I want to validate a string against a set of values using annotations.
What I want is basically this:
@ValidateString(enumClass=com.co.enum)
String d
Ditch the String representation, and do a real enum.
public enum DataType {
STRING,
BOOLEAN,
INTEGER;
}
That way you avoid ever having to do string comparison of the previous String dataType
variable to determine if it is in the enum. As an aside, it also makes it impossible to assign a non-valid value to the member variable dataType
and since enums are guaranteed to be singletons within the class loader, it also saves on memory footprint.
It's worth the effort to change your code to use enums. However, assuming that you can't, you can at least change the annotation to use enums.
@ValidateString(DataType.STRING) String dataType;
and that way your ValidateString
annotation at least gets to benefit from enums, even if the rest of the code doesn't.
Now on the extremely rare chance that you can't use an enumeration at all, you can set static public integers, which map each accepted value.
public class DataType {
public static final int STRING = 1;
public static final int BOOLEAN = 2;
...
}
However, if you use a String for the annotation parameter, we don't have a type checking system which extends into the type to specify that only particular values are allowed. In other words, Java lacks the ability to do something like this:
public int<values=[1,3,5,7..9]> oddInt;
which would throw an error if you attempted to assign
oddInt = 4;
Why is this important? Because if it doesn't apply to regular Java, then it cannot apply to the enumeration which is implemented in regular Java classes.
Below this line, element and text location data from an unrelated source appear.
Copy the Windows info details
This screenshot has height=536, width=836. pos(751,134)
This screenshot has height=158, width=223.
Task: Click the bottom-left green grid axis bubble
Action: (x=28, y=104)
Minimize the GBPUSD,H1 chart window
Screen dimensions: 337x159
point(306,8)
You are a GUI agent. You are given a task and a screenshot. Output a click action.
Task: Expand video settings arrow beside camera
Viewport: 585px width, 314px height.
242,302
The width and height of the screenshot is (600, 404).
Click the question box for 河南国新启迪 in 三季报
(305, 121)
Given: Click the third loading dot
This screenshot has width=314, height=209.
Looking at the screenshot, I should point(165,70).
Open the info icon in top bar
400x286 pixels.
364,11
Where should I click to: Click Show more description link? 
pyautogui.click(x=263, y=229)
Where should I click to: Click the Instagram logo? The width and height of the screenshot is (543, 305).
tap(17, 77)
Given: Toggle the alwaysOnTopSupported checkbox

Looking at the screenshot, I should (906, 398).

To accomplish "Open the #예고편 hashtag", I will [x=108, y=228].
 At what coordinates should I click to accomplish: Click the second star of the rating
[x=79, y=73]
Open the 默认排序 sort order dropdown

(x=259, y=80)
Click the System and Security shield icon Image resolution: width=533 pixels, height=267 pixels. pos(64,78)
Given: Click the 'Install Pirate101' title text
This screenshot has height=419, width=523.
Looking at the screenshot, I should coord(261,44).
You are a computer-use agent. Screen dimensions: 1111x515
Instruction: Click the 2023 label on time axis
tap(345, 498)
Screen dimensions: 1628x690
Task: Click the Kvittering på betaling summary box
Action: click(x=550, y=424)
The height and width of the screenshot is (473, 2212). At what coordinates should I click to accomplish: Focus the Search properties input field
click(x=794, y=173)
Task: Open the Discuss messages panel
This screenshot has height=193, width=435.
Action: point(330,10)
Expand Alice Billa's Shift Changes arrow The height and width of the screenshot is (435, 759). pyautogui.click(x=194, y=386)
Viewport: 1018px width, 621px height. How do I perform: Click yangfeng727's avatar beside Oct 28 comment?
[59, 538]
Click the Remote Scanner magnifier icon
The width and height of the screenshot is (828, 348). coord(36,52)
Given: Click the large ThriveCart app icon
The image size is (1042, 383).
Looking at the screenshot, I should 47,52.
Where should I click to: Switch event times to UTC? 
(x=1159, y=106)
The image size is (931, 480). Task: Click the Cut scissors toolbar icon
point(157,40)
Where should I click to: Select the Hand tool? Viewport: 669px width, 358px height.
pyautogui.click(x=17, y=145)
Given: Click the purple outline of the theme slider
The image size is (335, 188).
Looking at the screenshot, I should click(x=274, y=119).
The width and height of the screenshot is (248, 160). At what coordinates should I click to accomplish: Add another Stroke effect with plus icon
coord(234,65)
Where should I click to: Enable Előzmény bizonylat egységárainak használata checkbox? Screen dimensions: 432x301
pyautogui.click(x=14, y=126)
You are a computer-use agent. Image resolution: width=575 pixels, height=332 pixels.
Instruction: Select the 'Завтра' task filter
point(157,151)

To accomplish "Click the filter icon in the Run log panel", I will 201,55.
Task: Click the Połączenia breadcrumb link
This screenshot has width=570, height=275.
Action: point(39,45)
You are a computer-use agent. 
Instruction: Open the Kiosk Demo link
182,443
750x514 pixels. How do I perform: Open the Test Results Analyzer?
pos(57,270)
Little bit of improvisation with Java 8 Stream API
import static java.util.stream.Collectors.toList;
import static java.util.stream.Stream.of;
import java.util.List;
import javax.validation.ConstraintValidator;
import javax.validation.ConstraintValidatorContext;
public class EnumValidatorImpl implements ConstraintValidator<EnumValidator, String>
{
private List<String> valueList = null;
@Override
public boolean isValid(String value, ConstraintValidatorContext context) {
return valueList.contains(value.toUpperCase());
}
@Override
public void initialize(EnumValidator constraintAnnotation) {
valueList = of(constraintAnnotation.enumClazz().getEnumConstants()).map(e->e.toString()).collect(toList());
}
}
My attempt for a kotlin one:
import javax.validation.Constraint
import javax.validation.ConstraintValidator
import javax.validation.ConstraintValidatorContext
import javax.validation.ReportAsSingleViolation
import javax.validation.constraints.NotNull
import kotlin.reflect.KClass
@Constraint(validatedBy = [EnumValidatorImpl::class])
@Retention(AnnotationRetention.RUNTIME)
@Target(AnnotationTarget.FIELD)
@NotNull(message = "Value cannot be null")
@ReportAsSingleViolation
annotation class EnumValidator(val enumClazz: KClass<*>, val message: String = "Value is not valid")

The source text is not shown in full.